We have given ourselves the objective this year of improving the accessibility of COCo’s online presence, as well as the accessibility of the websites we build for nonprofits. As part of this project, we’ve welcomed an intern who is doing a lot of heavy lifting. Hannah has been researching the different tools that exist to test your website and other communication platforms for accessibility, and we thought it might be very useful to share the results of her search! We have tried out all of the tools on this list, and they are also all available for free.

If you are interested in which of these tools work in French, click on the top right (FR) of this web page to see the French version.

What do we mean by accessibility?

Wikipedia helps break this down in simple terms:

Accessibility is the design of products, devices, services, or environments for people with disabilities.[1] The concept of accessible design and practice of accessible development ensures both “direct access” (i.e. unassisted) and “indirect access” meaning compatibility with a person’s assistive technology[2] (for example, computer screen readers).

In the context of websites and other online content, common accessibility concerns include vision loss or colourblindness (making it hard or impossible to see the content) and reduced mobility (making it hard or impossible to use a mouse or a keyboard).

We will reference a few common assistive devices in this post, including screen readers.

Guidelines for Web Accessibility

The World Wide Web Consortium developed these guidelines as part of their Web Accessibility Initiative. The initiative aims to create a standard of accessible practices for web design. The guidelines are broken down into 4 accessibility principles: Perceivable, Operable, Understandable and Robust. These guidelines are recognized and used all around the world, so a lot of the tools below will help test your website for whether it meets these guidelines.

In addition to these guidelines, there is also a set of guidelines for ‘Section 508 compliance’. Section 508 is a set of standards and guidelines that American Federal Agencies are required to meet, but like WCAG 2.0 they are pretty widely used and referenced.

  • You can find the standards and guidelines for American Federal Agencies here.

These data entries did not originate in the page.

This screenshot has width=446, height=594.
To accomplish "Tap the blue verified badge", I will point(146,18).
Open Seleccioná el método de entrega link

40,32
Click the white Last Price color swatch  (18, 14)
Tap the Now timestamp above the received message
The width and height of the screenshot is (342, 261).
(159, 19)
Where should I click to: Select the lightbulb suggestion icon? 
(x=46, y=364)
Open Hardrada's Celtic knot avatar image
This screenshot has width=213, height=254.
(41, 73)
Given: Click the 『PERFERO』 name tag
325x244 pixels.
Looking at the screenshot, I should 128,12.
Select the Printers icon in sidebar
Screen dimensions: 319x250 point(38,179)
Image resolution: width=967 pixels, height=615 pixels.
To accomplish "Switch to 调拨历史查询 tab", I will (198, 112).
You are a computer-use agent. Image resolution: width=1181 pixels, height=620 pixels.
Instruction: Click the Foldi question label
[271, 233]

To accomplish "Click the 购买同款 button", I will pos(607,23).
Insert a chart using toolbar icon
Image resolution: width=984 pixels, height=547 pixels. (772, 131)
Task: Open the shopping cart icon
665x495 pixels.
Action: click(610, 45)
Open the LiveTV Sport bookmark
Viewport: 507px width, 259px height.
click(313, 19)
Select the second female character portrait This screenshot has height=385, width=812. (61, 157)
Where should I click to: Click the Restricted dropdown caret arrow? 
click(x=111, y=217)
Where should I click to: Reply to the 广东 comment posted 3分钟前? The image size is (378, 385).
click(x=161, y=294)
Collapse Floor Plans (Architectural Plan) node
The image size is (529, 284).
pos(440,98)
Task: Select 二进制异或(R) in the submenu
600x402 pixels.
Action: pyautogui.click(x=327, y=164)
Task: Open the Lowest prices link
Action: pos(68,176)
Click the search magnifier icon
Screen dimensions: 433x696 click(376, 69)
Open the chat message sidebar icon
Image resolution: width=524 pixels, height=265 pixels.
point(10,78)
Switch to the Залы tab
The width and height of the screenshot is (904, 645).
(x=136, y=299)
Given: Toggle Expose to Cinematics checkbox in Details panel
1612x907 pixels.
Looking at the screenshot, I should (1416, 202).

Tools that Test your Website Accessibility

You can also test your website’s existing accessibility issues by using these tools.

  • Here is a great free browser extension called WAVE (for either Firefox or Chrome) that evaluates your entire webpage for common accessibility concerns. To use it, go to the webpage you want to test and click on the WAVE icon to the right of your browser address bar. You will get a sidebar that flags any errors found on your website, they will also be highlighted directly on the webpage for you to see. There is also a built in colour contrast tool, that will identify whether the contrast in colour on your website is readable to people with different visual impairments.
  • This is a tool called “Accessibility Insights that you can either download as a chrome extension or you can download for Windows. It has a few different helpful modes:
    • FastPass, which can run two tests that find the most common accessibility errors. It will highlight on the page each error that needs to be addressed and it will give you a helpful explanation as to what the error is and how you can fix it. Helpfully, this tool will also tell you how critical each error is and what disabilities are affected.
    • It also has a “Tab Stops” mode that will show you visually the way that someone would navigate your web content with their keyboard, which helps you see what interactive elements are not accessible. Many users use this feature, especially if they are have vision loss or have mobility issues that making mouse navigation difficult.
    • There is also a great “Assessment” aspect of this extension. It walks you through some important WCAG 2.0 requirements, especially those that require a manual check. The assessment process includes approximately 20 tests. You can go through the entire checklist and it lays everything out in clear terms. This is the tool we have been most relying on to audit the COCo website, and we’ve been really impressed so far with how simple it is to use.

Testing Your Website For Specific Accessibility Issues

Is my website accessible for users with screen readers?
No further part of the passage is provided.